MA:What are some of the general challenges that face small biotech companies? What is some of the other advice that you'd like to touch upon?

JD: The challenges facing Curis are the challenges every biotech company faces in the critical years before regulatory approval. To be successful, you need to be disciplined about drug development. Specifically, you need to select the right targets, design the right drugs, and study the right patients. Those sound like easy things to do, but they're not; especially when you have limited resources and a limited budget. Companies like Curis continually adjust resource allocation in response to the latest advances in the clinic. To some extent, it's both a science and an art.

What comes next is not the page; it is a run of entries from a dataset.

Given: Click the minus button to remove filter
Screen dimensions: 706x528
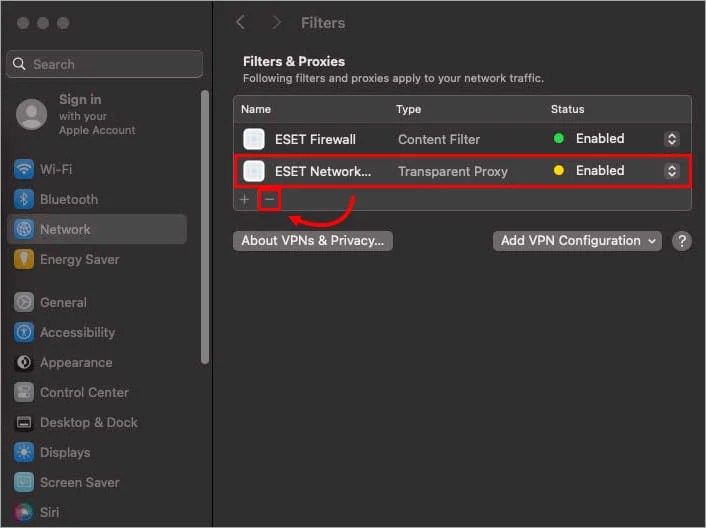Looking at the screenshot, I should pos(269,200).
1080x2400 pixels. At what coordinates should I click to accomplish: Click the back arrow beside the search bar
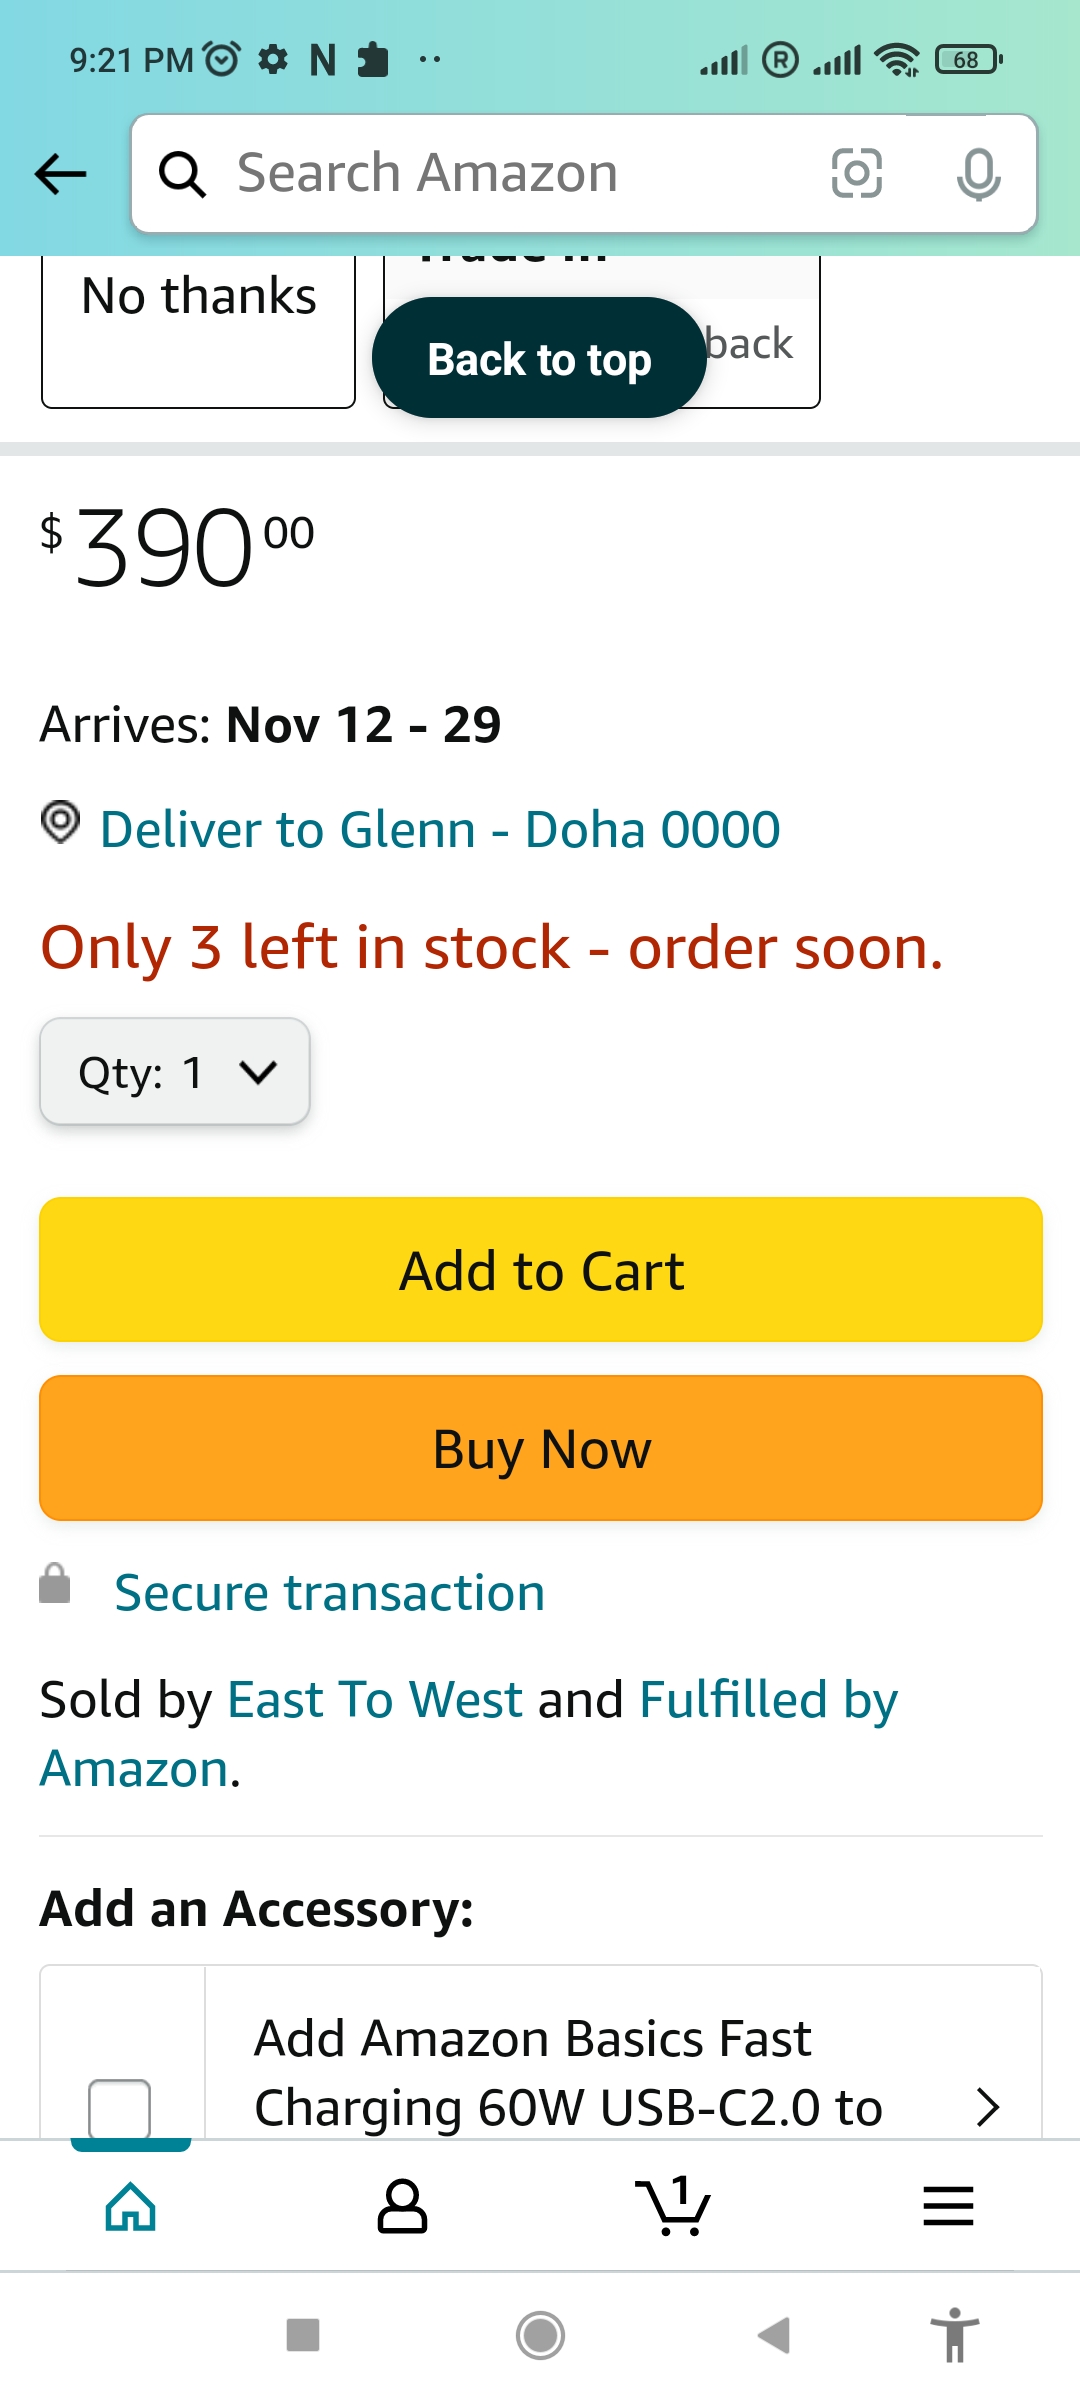60,173
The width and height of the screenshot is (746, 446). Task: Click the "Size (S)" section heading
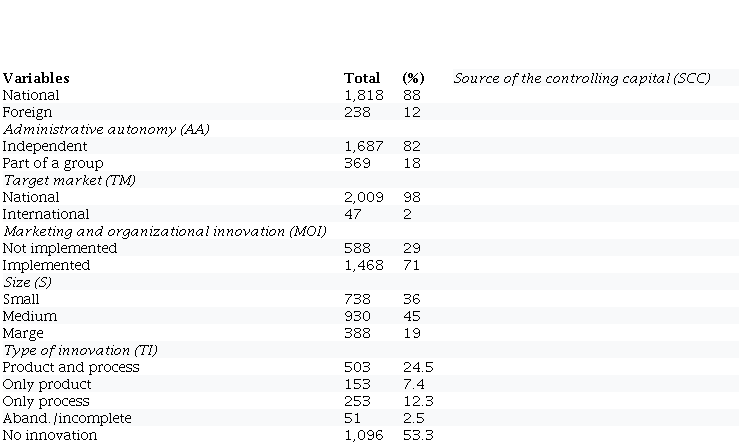point(27,282)
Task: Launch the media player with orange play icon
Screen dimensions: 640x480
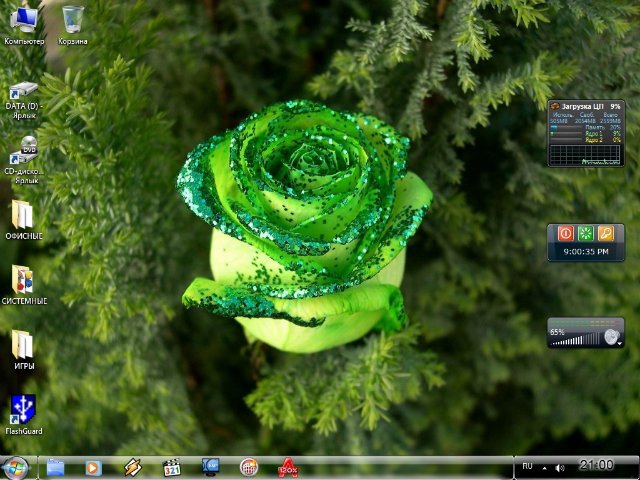Action: click(x=94, y=467)
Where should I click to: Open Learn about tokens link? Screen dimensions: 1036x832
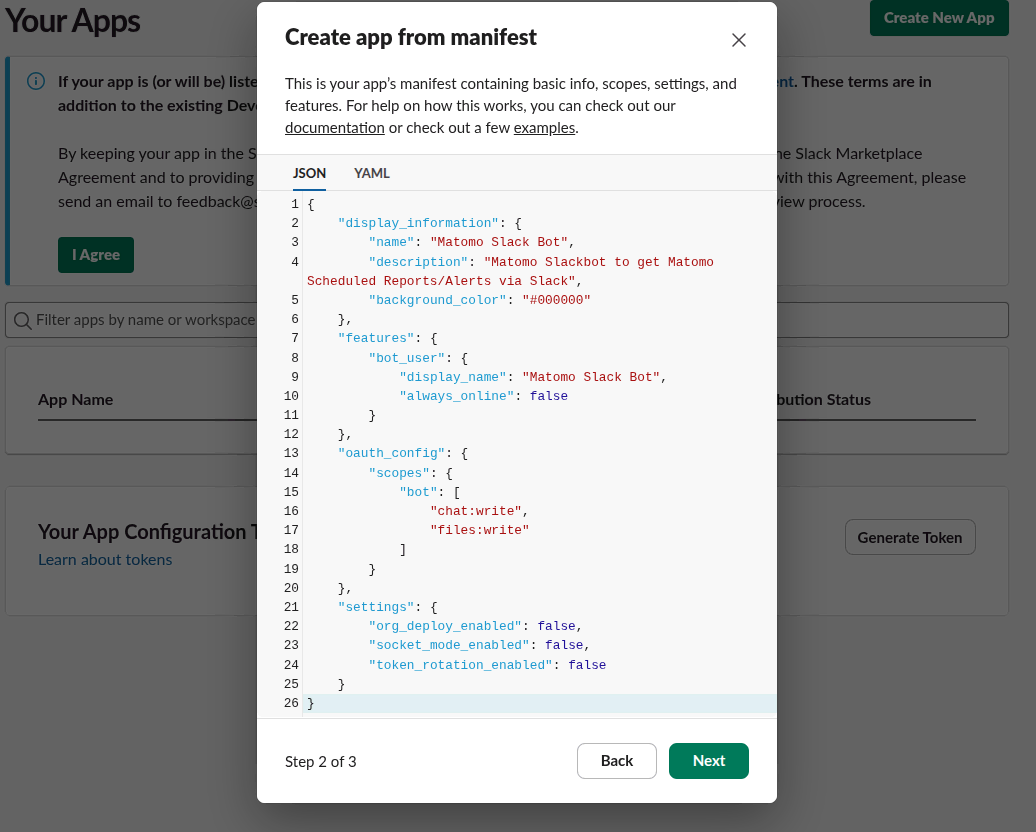(x=105, y=560)
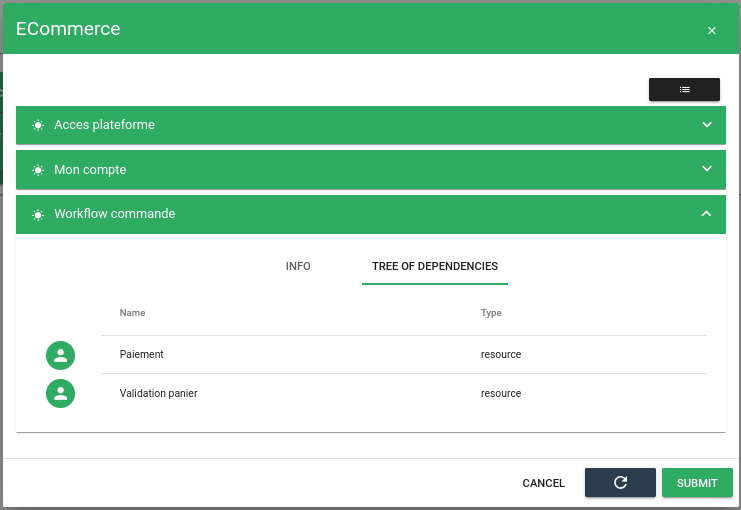Expand the Acces plateforme chevron
This screenshot has height=510, width=741.
click(x=706, y=125)
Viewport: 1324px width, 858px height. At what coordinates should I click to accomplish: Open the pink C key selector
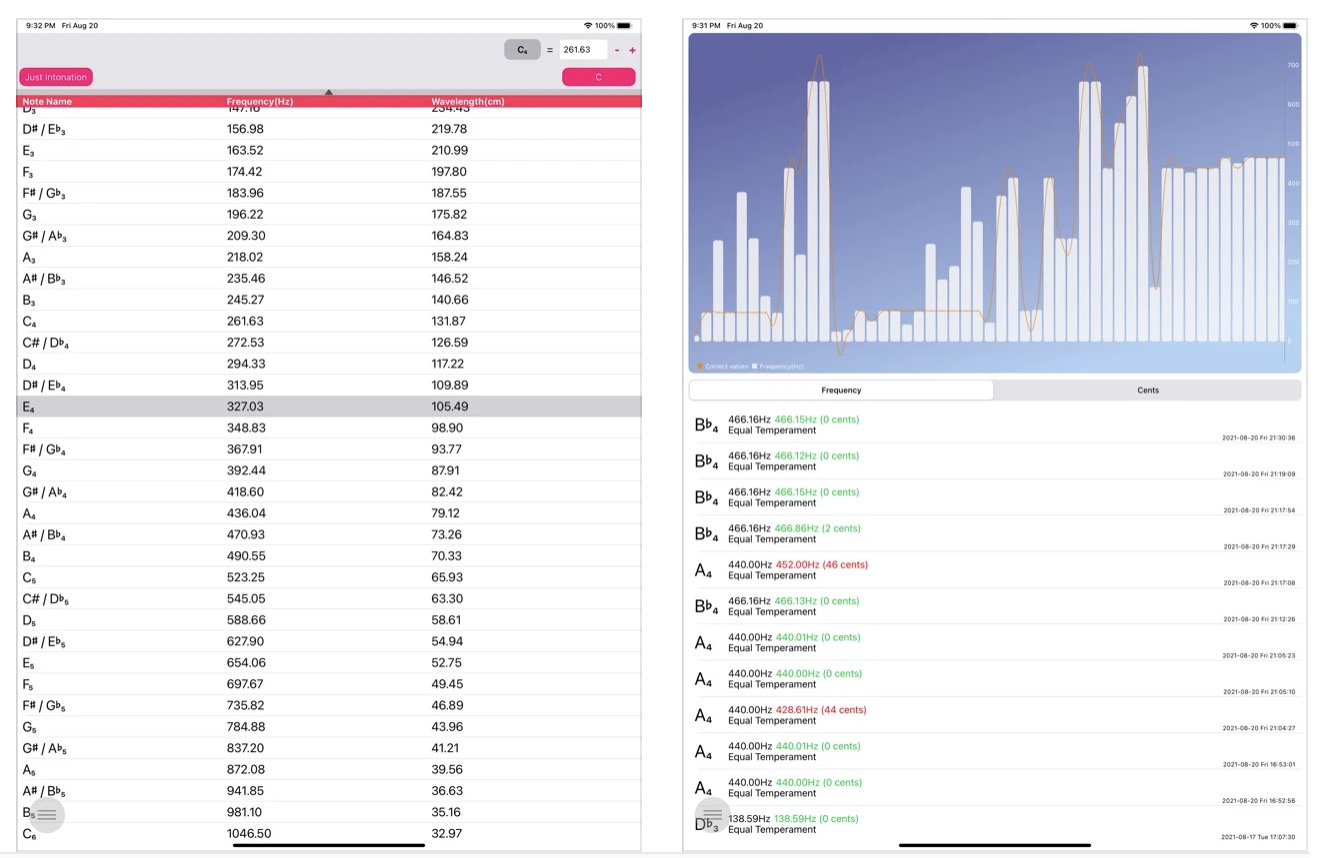pyautogui.click(x=598, y=77)
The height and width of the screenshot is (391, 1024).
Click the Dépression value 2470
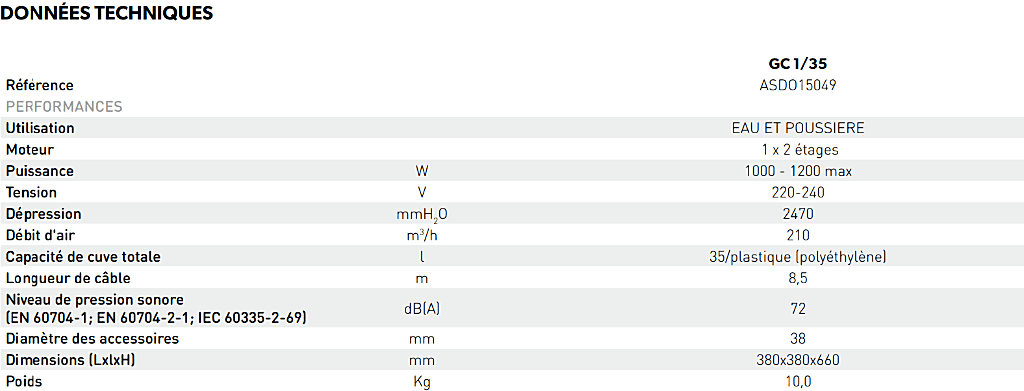798,214
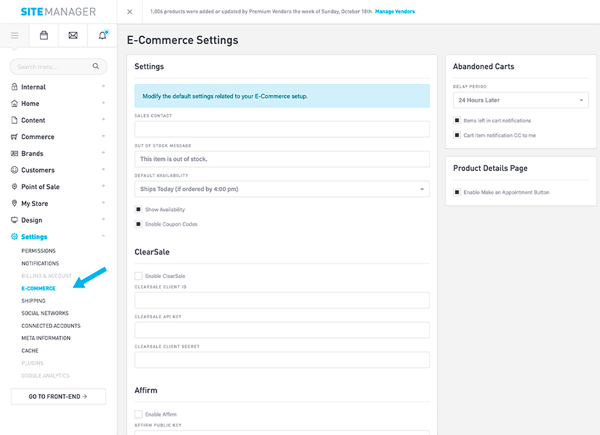Enable the ClearSale checkbox

[139, 275]
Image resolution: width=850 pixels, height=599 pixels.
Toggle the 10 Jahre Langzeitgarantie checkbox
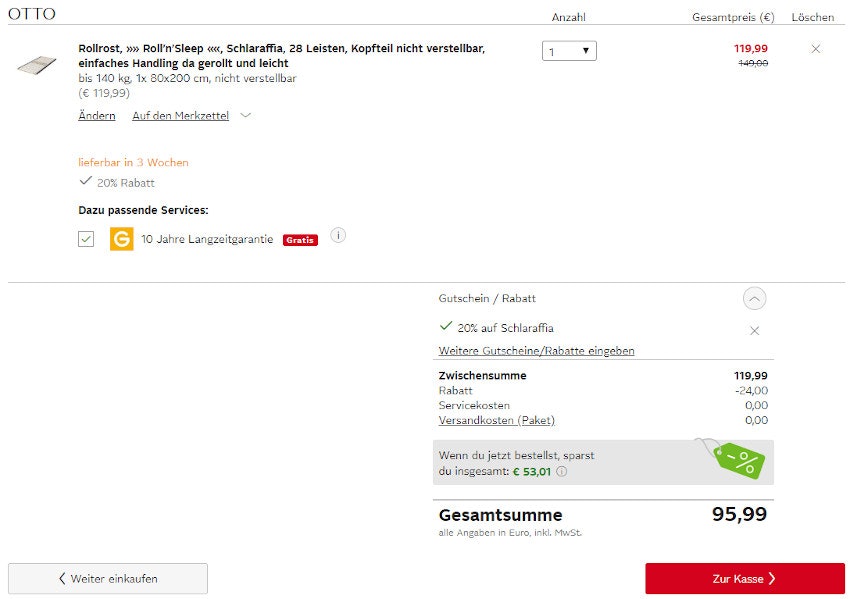(x=87, y=239)
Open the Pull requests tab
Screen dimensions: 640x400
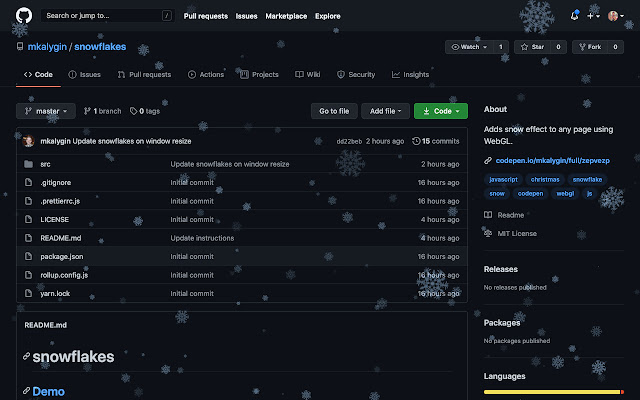pos(144,74)
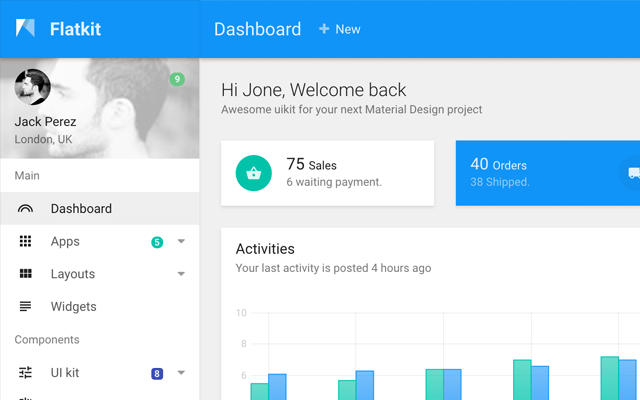Viewport: 640px width, 400px height.
Task: Click the green notification badge 9
Action: tap(177, 79)
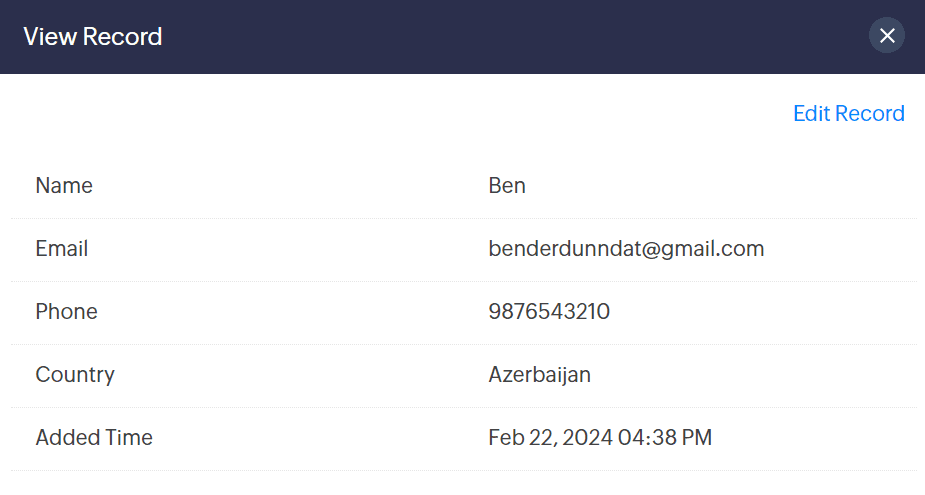Click the word Edit in Edit Record

[811, 114]
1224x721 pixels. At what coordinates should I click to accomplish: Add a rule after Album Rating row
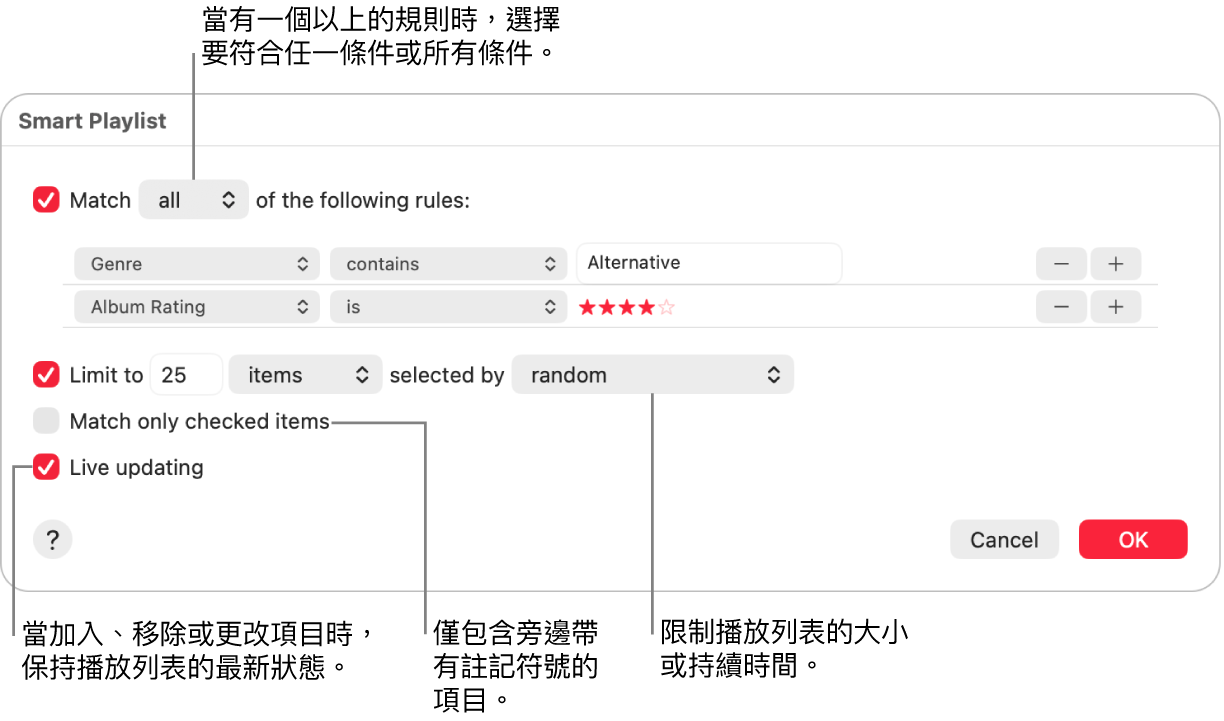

MA: Do you think there's a perseverance aspect to it as well?

JD: Absolutely. There aren't very many biotech companies that make it to the 20-year mark, as Curis has. Part of our success has been the legacy of Curis employees over the past 20 years, who through their scientific brainpower and innovation continually found ways to crack the most uncrackable problems of biology, including discovering and bringing multiple drugs to the clinic, one of which is now a successful commercial product helping thousands of people. That legacy continues today with our current crop of employees. We are targeting pathways nobody else has successfully targeted before. We are excited by the challenge and are proud of what we have already accomplished. Our work is a life or death struggle, not just for the company but for patients all over the world. Moreover, we aim to win.

 

Moe Alsumidaie, MBA, MSF is Chief Data Scientist at Annex Clinical.